It’s a fairly straightforward question to ask, one which most literary scholars would be able to provide a halfway decent answer to based on their own readings. Ernest Hemingway, Samuel Beckett and Gertrude Stein more likely to use short words, James Joyce, Marcel Proust and Virginia Woolf using longer ones, the rest falling somewhere between the two extremes.
Most Natural Language Processing textbooks or introductions to quantitative literary analysis demonstrate how the most frequently occurring words in a corpus will decline at a rate of about 50%, i.e. the most frequently occurring term will appear twice as often as the second, which is twice as frequent as the third, and so on and so on. I was curious to see whether another process was at work for word lengths, and whether we can see a similar decline at work in modernist novels, or whether more ‘experimental’ authors visibly buck the trend. With some fairly elementary analysis in NLTK, and data frames over into R, I generated a visualisation which looked nothing like this one.*
In narrowing down the amount of authors I was going to plot, I did incline myself more towards authors that I thought would be more variegated, getting rid of the ‘strong centre’ of modernist writing, not quite as prosodically charged as Marcel Proust, but not as brutalist as Stein either. I also put in a couple of contemporary writers for comparison, such as Will Self and Eimear McBride.

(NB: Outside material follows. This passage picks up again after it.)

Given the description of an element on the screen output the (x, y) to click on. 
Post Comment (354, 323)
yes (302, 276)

As we can see, after the rather disconnected percentages of corpora that use one letter words, with McBride and Hemingway on top at around 25%, and Stein a massive outlier at 11%, things become increasingly harmonious, and the longer the words get, the more the lines of the vectors coalesce.

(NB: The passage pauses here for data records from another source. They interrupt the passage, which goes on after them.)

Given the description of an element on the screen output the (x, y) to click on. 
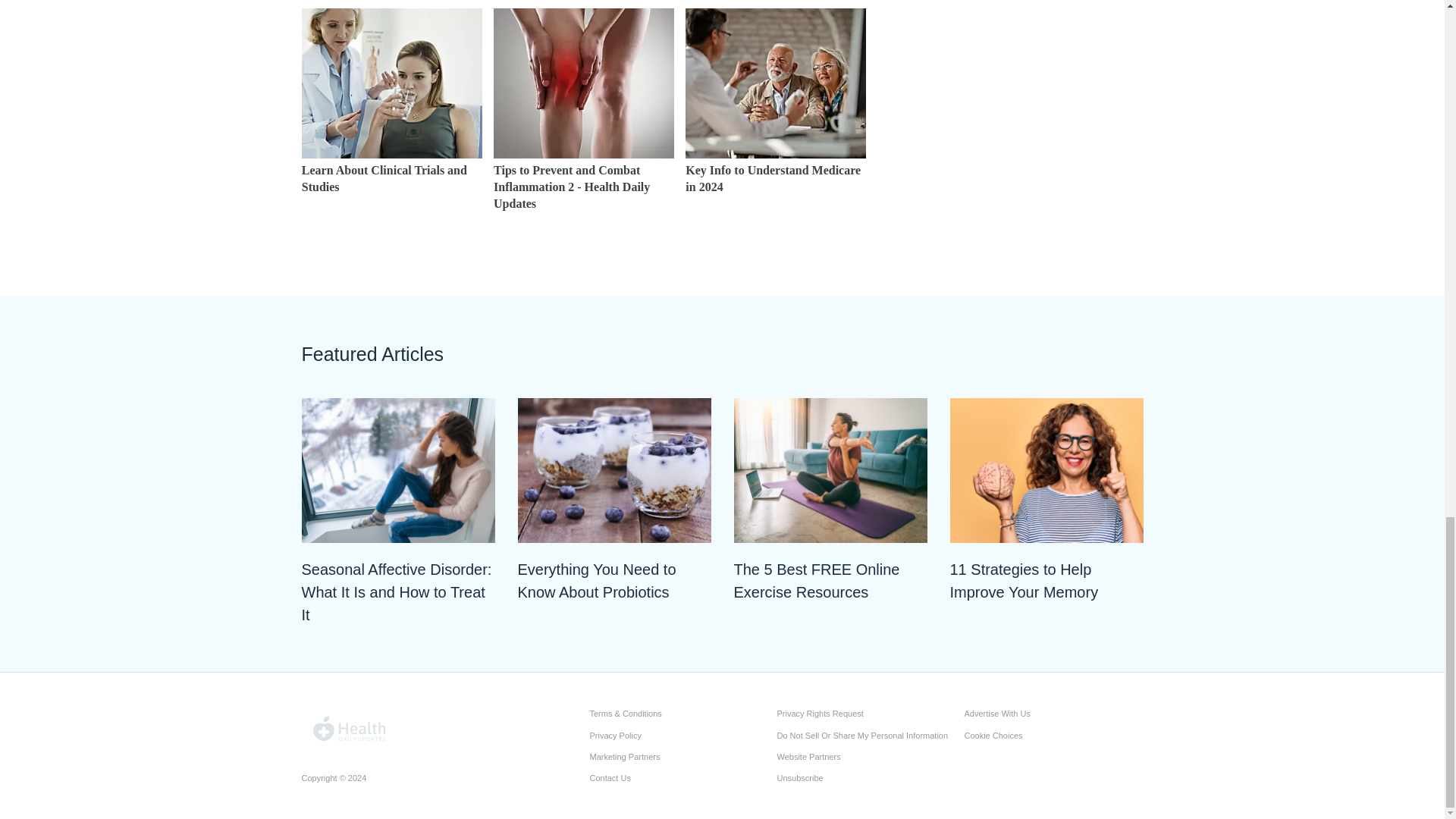
Seasonal Affective Disorder: What It Is and How to Treat It (398, 591)
Learn About Clinical Trials and Studies (391, 195)
Learn About Clinical Trials and Studies (391, 195)
Learn About Clinical Trials and Studies (391, 83)
Key Info to Understand Medicare in 2024 (775, 195)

Self and Hemingway dip rather egregiously with regard to their use of two-letter words (which is almost definitely because of a mutual disregard for a particular word, I’m almost sure of it), but it is Stein who exponentially increases her usage of two and three letter words. As my previous analyses have found, Stein is an absolute outlier in every analysis.
By the time the words are ten letters long, true to form it’s Self who’s writing is the only one above 1%.